:: Provided data

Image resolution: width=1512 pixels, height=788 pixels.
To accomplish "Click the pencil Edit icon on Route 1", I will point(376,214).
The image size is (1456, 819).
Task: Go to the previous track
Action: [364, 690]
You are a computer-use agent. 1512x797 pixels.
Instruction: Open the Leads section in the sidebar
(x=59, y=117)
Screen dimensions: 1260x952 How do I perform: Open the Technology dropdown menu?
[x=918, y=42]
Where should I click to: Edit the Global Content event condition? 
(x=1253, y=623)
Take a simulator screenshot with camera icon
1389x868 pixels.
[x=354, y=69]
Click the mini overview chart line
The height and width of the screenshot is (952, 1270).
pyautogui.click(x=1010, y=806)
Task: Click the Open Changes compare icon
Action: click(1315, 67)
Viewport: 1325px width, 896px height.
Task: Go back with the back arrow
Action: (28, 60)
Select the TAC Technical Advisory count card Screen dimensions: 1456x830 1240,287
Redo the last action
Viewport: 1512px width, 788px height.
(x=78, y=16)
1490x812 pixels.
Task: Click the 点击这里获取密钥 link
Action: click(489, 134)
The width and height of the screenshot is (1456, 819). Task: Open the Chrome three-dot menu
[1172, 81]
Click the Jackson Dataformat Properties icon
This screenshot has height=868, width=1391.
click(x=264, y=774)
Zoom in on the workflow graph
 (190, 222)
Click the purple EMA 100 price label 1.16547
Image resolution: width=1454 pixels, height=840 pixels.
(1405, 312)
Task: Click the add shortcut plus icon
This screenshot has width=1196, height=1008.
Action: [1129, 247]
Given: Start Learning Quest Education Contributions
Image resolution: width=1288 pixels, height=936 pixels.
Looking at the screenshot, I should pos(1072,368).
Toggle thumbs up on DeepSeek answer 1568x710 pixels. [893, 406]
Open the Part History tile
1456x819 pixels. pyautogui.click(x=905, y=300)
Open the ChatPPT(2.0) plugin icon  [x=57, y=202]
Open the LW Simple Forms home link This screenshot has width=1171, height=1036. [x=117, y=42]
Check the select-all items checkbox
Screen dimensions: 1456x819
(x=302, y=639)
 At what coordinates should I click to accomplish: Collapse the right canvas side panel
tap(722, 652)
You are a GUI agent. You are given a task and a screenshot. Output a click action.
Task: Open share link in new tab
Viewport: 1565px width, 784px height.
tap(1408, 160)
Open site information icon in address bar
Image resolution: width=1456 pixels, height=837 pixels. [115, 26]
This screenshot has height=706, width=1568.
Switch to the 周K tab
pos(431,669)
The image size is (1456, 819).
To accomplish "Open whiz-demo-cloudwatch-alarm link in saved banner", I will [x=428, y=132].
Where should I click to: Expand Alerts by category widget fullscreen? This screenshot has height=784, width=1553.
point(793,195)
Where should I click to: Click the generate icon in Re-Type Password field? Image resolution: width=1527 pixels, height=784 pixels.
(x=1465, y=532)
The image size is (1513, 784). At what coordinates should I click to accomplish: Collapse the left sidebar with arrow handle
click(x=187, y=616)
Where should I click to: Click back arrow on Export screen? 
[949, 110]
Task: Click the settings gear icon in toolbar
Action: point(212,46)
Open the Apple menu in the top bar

::::

Brief:
Find "Click the mini overview chart line" in the entries above and copy that whole line exactly, then each line after it through the line that contains "Task: Click the add shortcut plus icon".

Task solution:
Click the mini overview chart line
The height and width of the screenshot is (952, 1270).
pyautogui.click(x=1010, y=806)
Task: Click the Open Changes compare icon
Action: click(1315, 67)
Viewport: 1325px width, 896px height.
Task: Go back with the back arrow
Action: (28, 60)
Select the TAC Technical Advisory count card Screen dimensions: 1456x830 1240,287
Redo the last action
Viewport: 1512px width, 788px height.
(x=78, y=16)
1490x812 pixels.
Task: Click the 点击这里获取密钥 link
Action: click(489, 134)
The width and height of the screenshot is (1456, 819). Task: Open the Chrome three-dot menu
[1172, 81]
Click the Jackson Dataformat Properties icon
This screenshot has height=868, width=1391.
click(x=264, y=774)
Zoom in on the workflow graph
 (190, 222)
Click the purple EMA 100 price label 1.16547
Image resolution: width=1454 pixels, height=840 pixels.
(1405, 312)
Task: Click the add shortcut plus icon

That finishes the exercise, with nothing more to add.